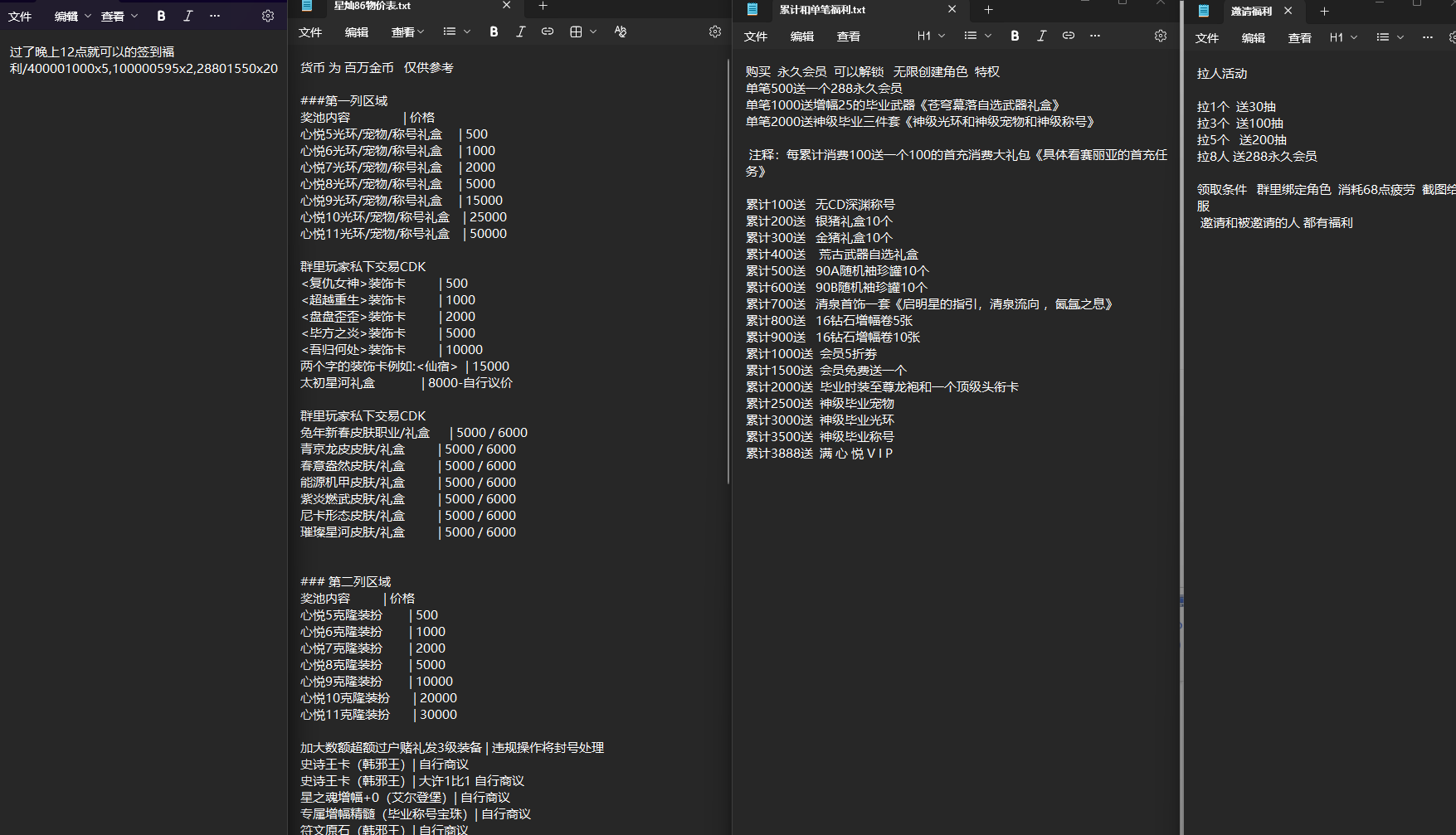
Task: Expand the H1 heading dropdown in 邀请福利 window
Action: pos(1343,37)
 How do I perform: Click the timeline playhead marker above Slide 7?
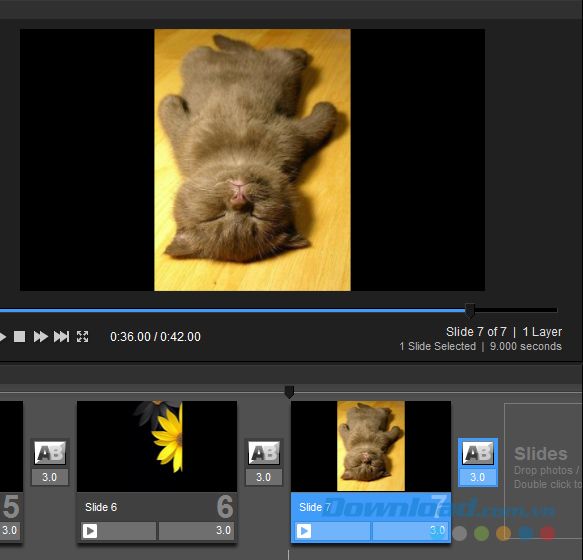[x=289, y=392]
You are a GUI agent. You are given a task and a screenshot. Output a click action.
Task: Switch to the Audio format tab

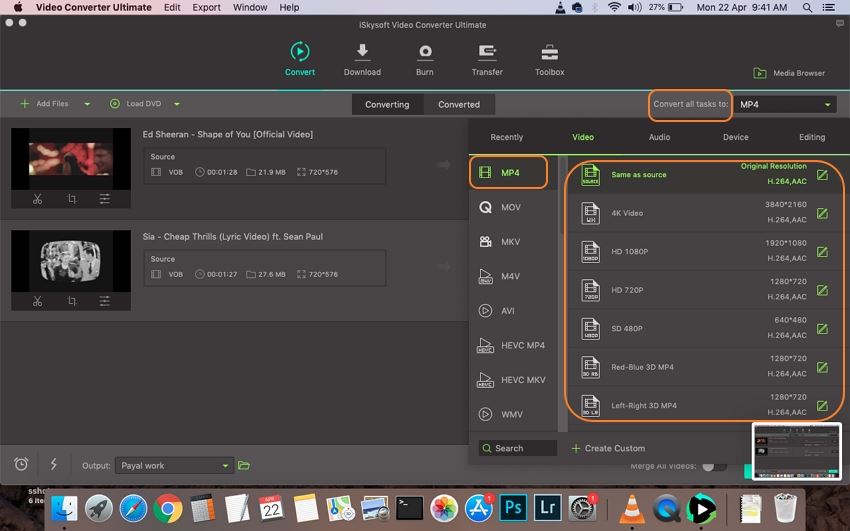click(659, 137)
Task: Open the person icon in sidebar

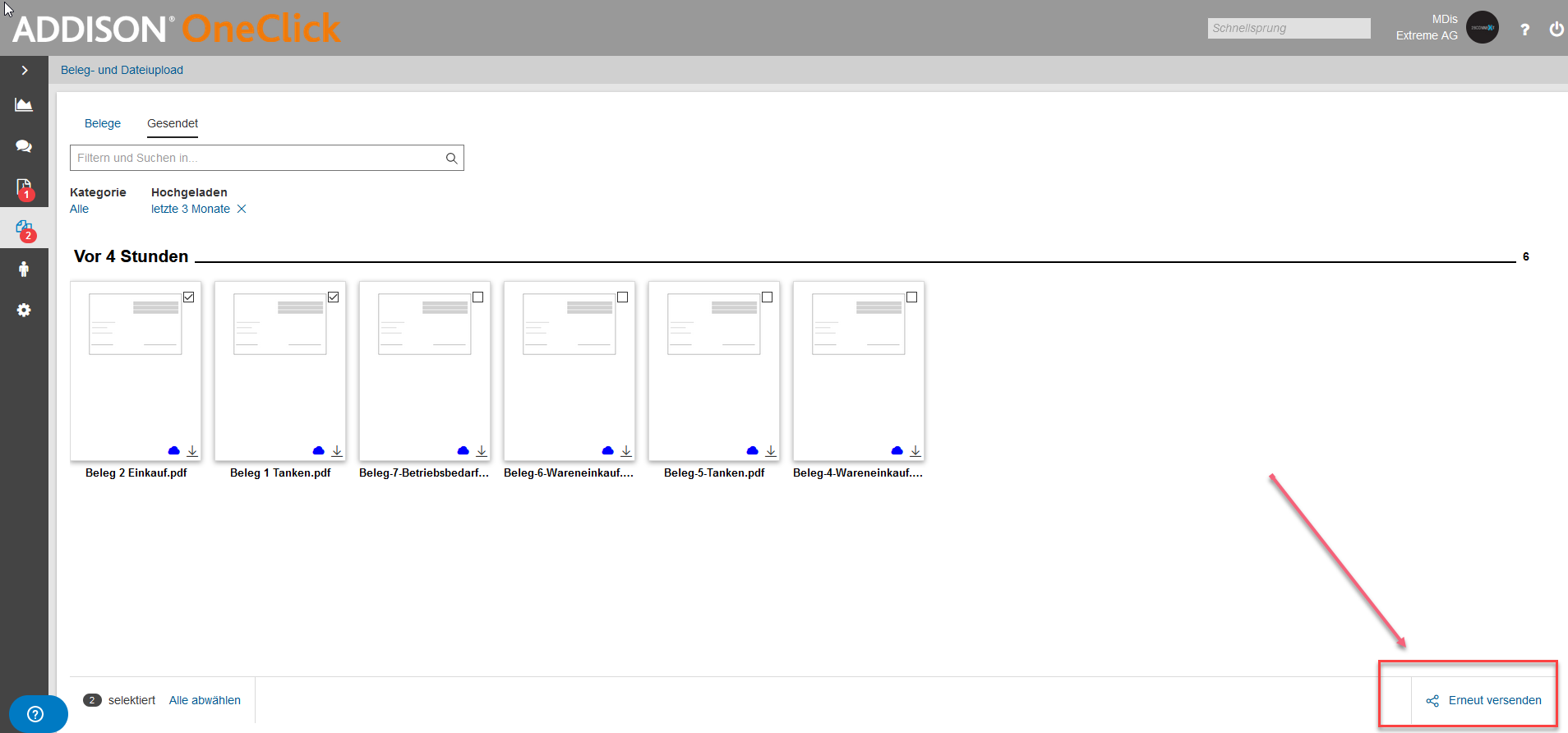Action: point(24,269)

• Your assignment
Keeping pictures out, repeat exactly the lines from the one containing "You are a GUI" through the end of the listing.

• Solution below
You are a GUI agent. You are given a task and a screenshot. Output a click action.
Task: Switch to the Audio format tab

click(659, 137)
Task: Open the person icon in sidebar

Action: point(24,269)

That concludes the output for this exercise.